Input:
■ ■ ■
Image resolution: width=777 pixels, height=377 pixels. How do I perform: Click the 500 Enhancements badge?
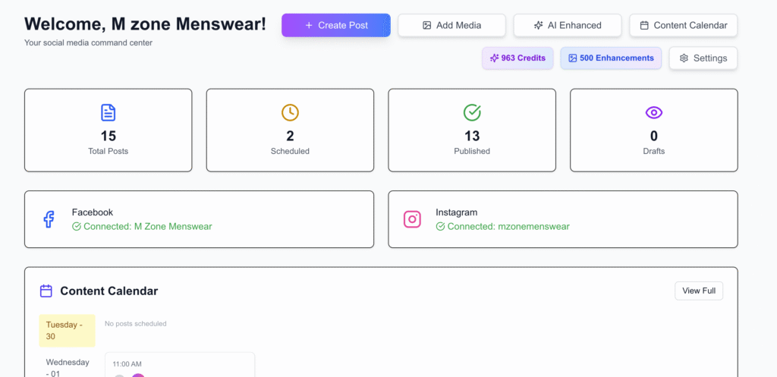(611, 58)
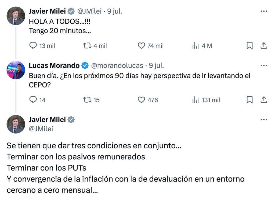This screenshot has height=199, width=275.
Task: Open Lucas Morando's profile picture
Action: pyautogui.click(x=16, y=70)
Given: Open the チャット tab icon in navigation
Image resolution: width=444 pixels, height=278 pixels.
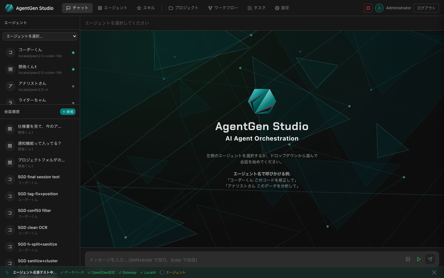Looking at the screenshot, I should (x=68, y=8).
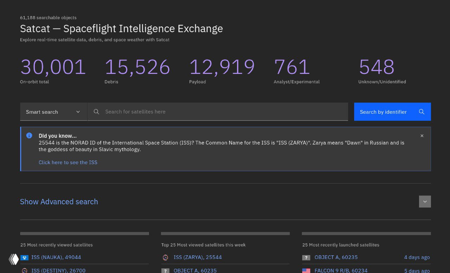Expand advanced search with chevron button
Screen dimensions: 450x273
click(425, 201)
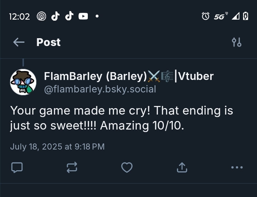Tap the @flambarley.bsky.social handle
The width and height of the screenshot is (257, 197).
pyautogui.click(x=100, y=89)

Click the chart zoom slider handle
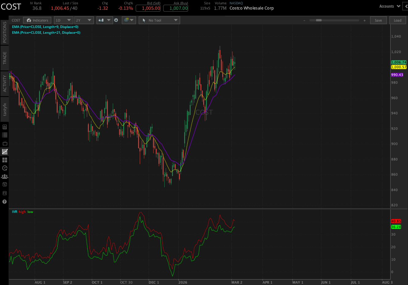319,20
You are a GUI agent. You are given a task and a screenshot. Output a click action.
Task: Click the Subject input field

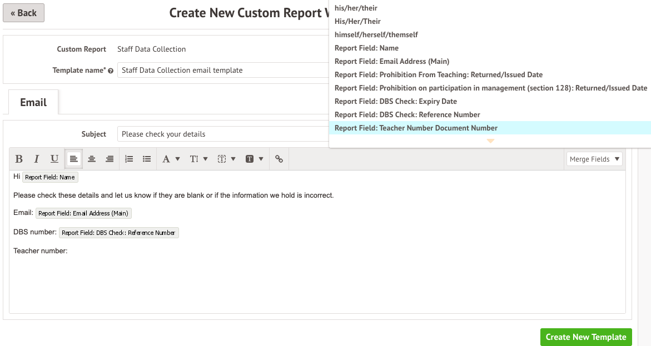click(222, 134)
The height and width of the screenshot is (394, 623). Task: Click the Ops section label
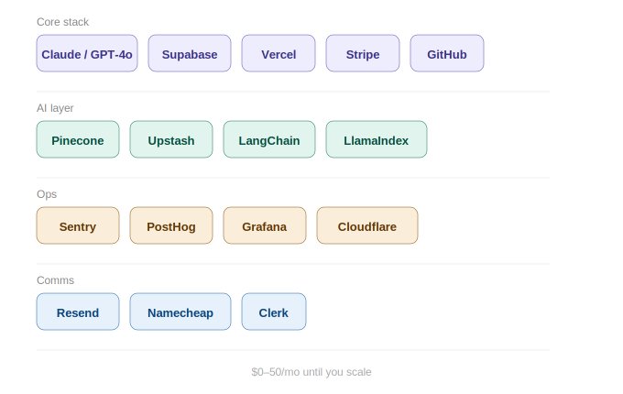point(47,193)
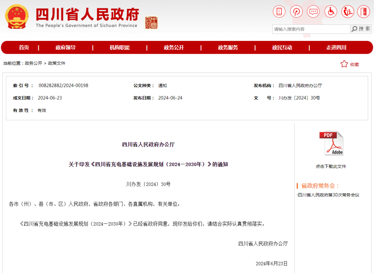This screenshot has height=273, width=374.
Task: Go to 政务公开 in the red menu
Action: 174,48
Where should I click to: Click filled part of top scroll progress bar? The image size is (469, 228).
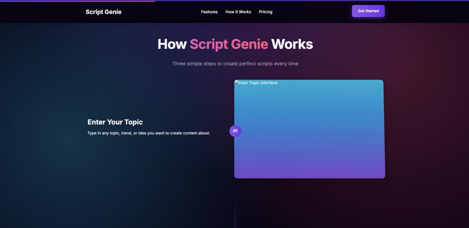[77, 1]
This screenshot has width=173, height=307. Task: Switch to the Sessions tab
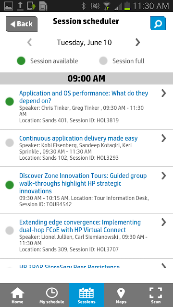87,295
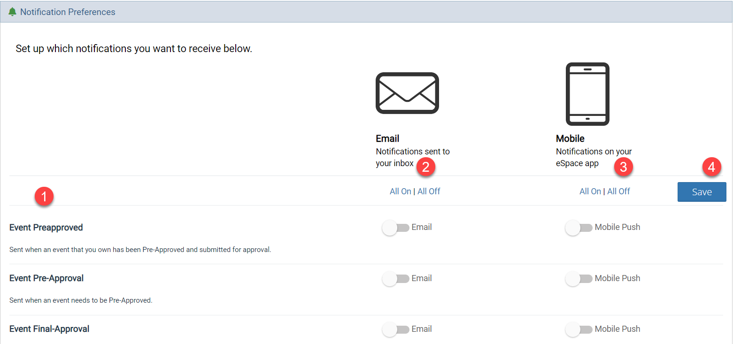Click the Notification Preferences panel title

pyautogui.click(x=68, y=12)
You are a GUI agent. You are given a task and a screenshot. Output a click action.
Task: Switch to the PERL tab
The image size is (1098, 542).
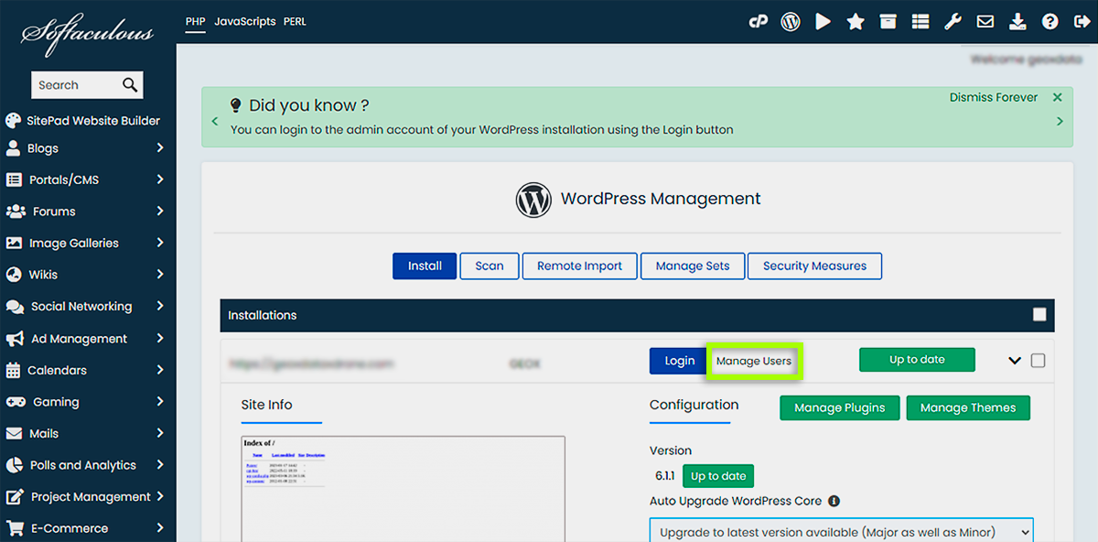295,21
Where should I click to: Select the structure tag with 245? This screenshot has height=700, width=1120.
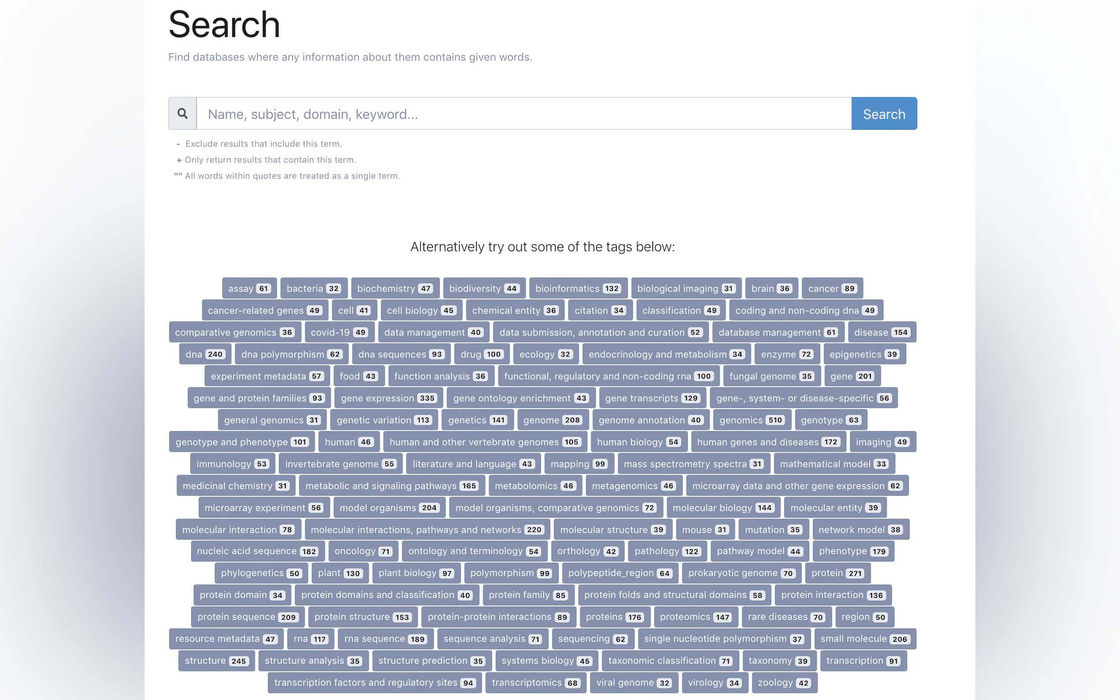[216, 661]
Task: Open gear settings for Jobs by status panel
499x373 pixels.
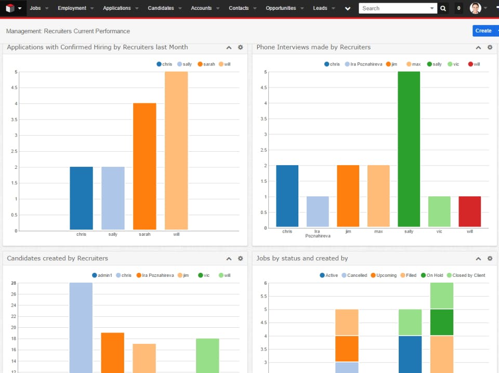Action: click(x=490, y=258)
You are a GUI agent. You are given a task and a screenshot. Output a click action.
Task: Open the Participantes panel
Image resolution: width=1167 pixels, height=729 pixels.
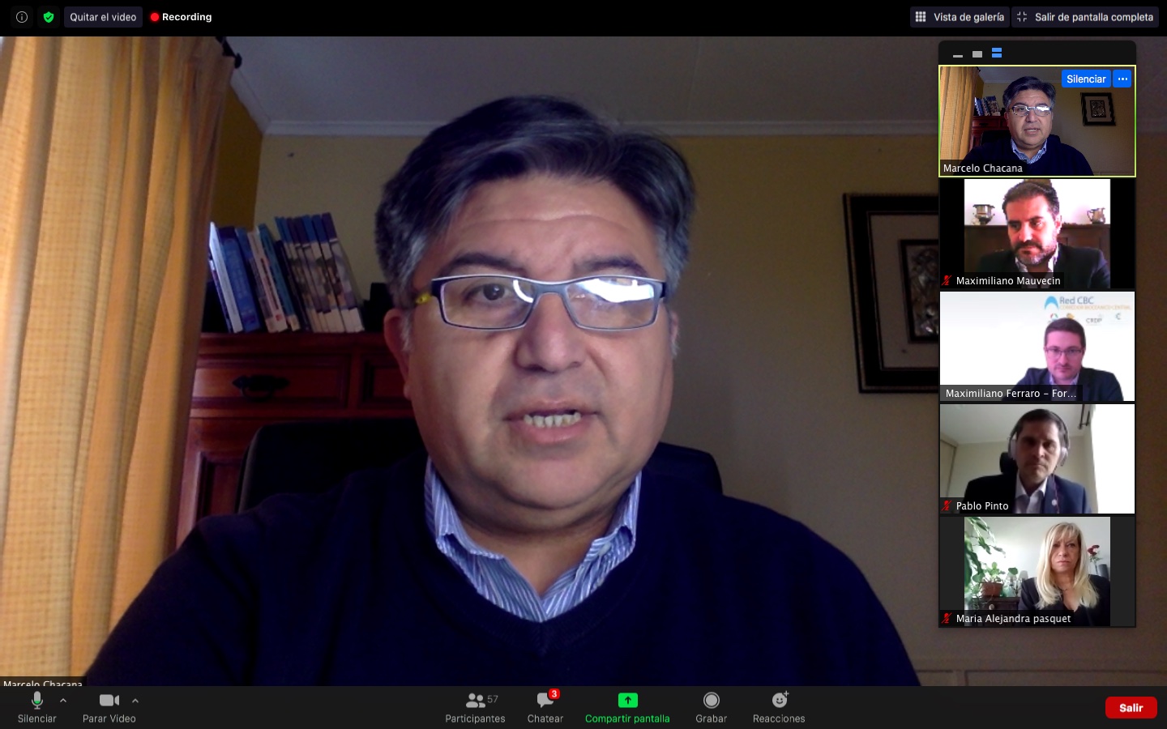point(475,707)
■ ■ ■
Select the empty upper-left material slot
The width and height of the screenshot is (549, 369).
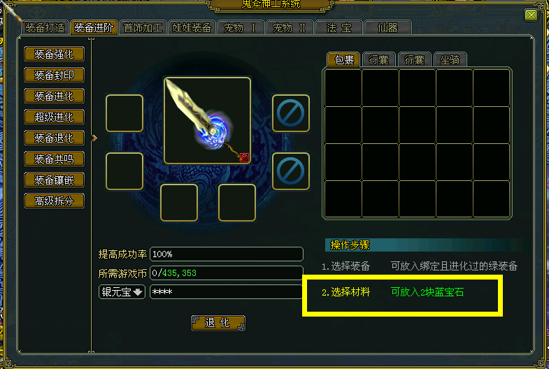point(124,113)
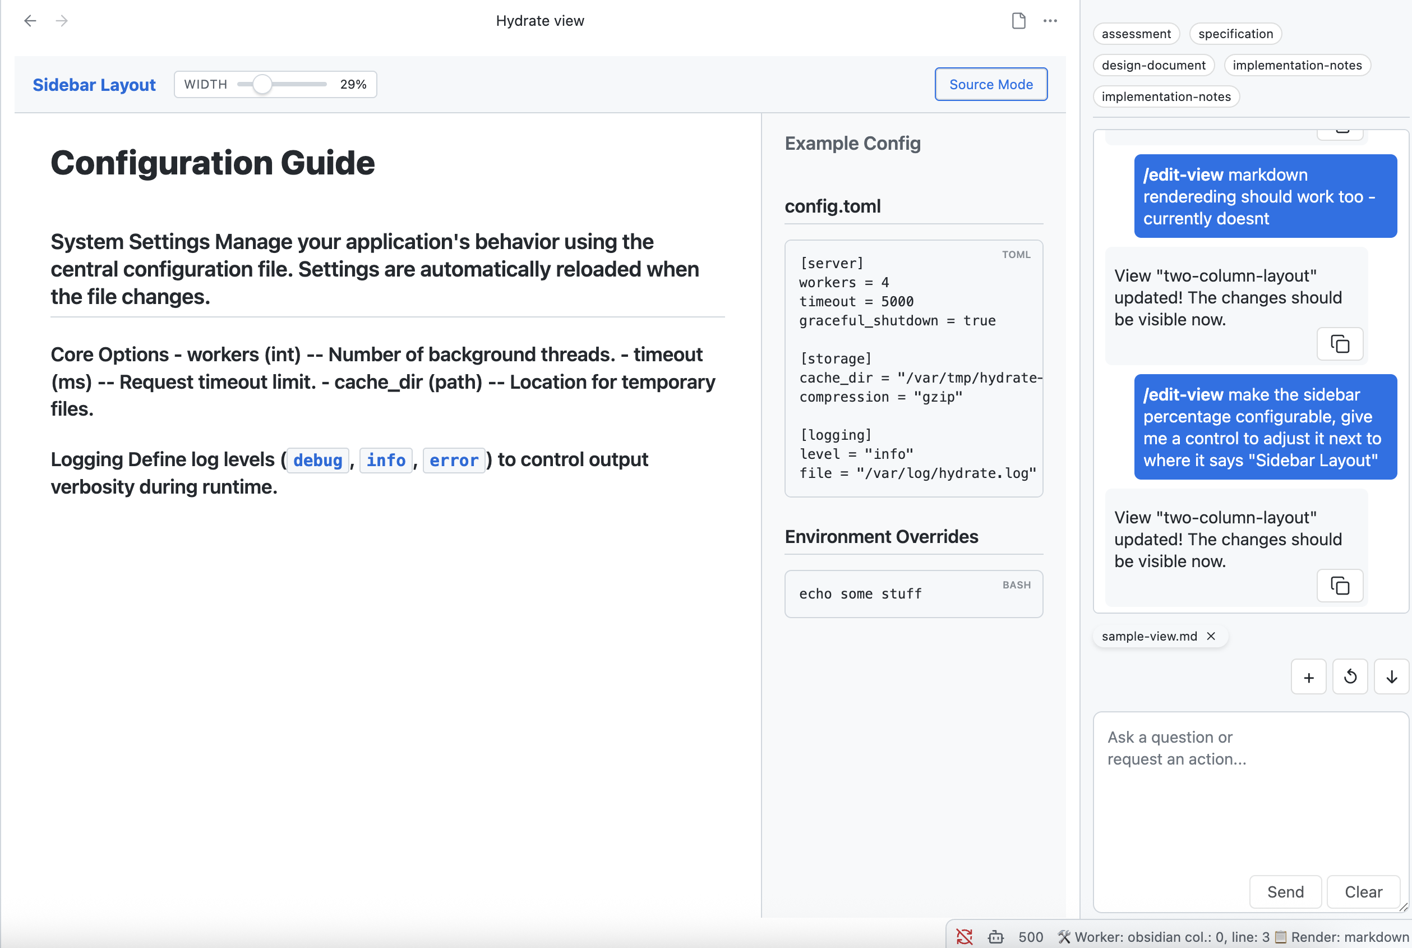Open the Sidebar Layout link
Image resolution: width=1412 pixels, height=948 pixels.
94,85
■ ■ ■
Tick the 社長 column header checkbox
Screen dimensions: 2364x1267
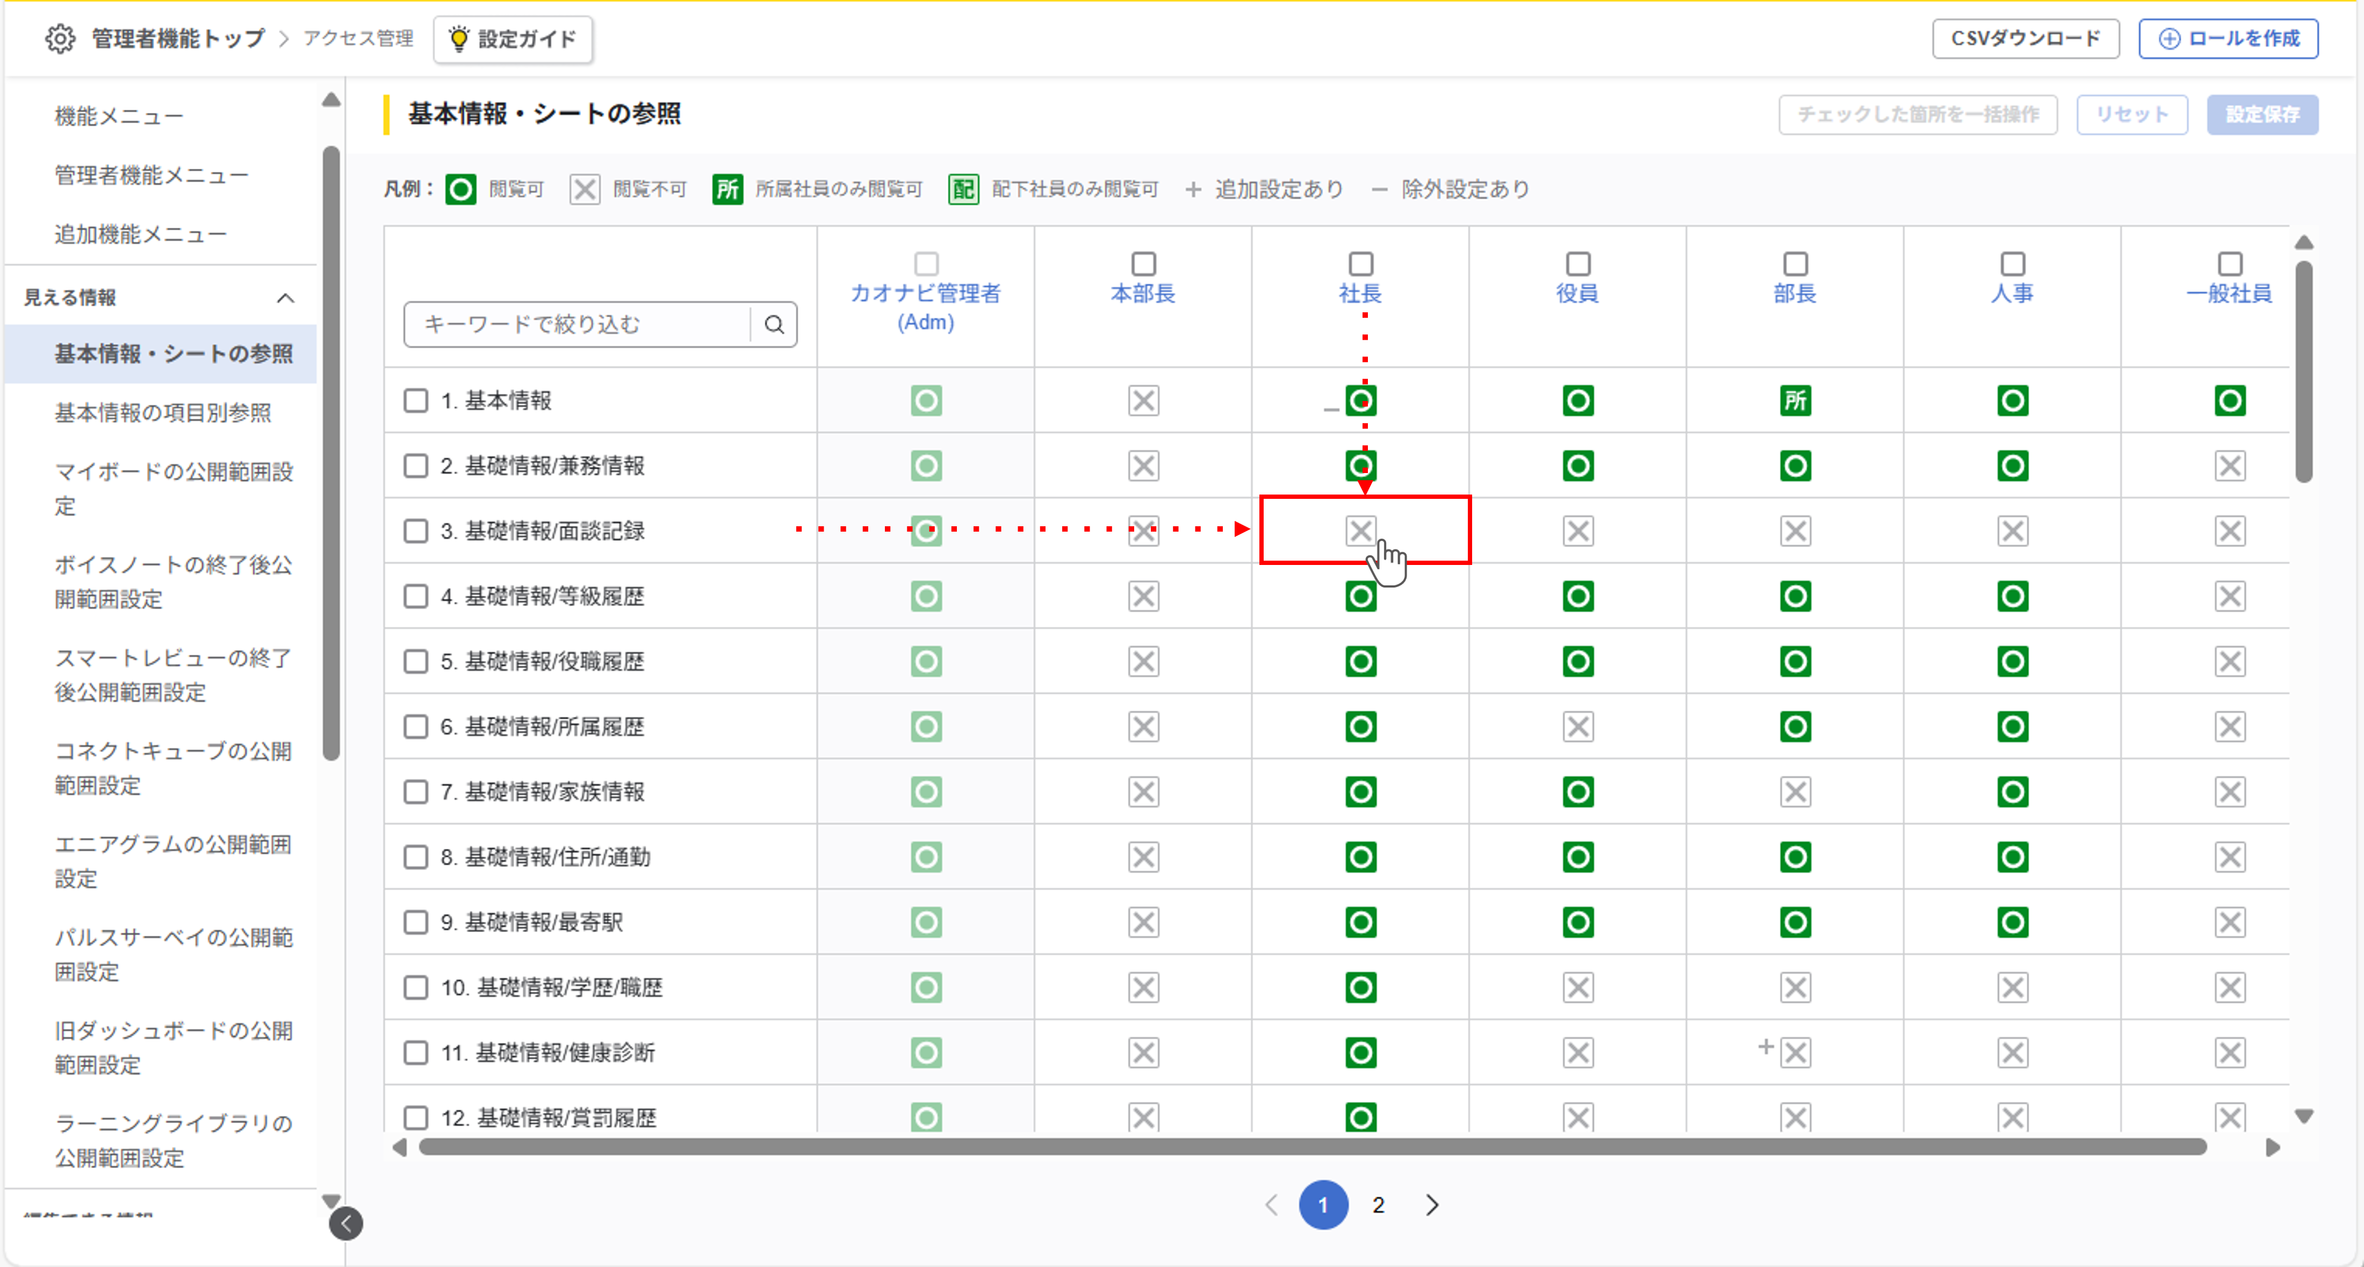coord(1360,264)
■ ■ ■
What is expected:
Reproduce the entries from the line containing "Click the chart zoom slider handle" up to and including the line containing "point(475,707)". Leave the pictures out of your answer.

Answer for this exercise:
Click the chart zoom slider handle
319,20
You are a GUI agent. You are given a task and a screenshot. Output a click action.
Task: Click the Subject input field

click(222, 134)
The height and width of the screenshot is (394, 623). Task: Click the Ops section label
point(47,193)
This screenshot has height=273, width=374.
Task: Go to 政务公开 in the red menu
Action: 174,48
Where should I click to: Click filled part of top scroll progress bar? The image size is (469, 228).
[77, 1]
This screenshot has width=173, height=307. Task: Switch to the Sessions tab
87,295
Click the Notification Preferences panel title

pyautogui.click(x=68, y=12)
You are a GUI agent. You are given a task and a screenshot. Output a click action.
Task: Switch to the PERL tab
The image size is (1098, 542).
295,21
Where should I click to: Select the structure tag with 245? This screenshot has height=700, width=1120.
[216, 661]
Task: Open gear settings for Jobs by status panel
499x373 pixels.
Action: click(x=490, y=258)
You are a GUI agent. You are given a task and a screenshot. Output a click action.
Task: Open the Participantes panel
Image resolution: width=1167 pixels, height=729 pixels.
point(475,707)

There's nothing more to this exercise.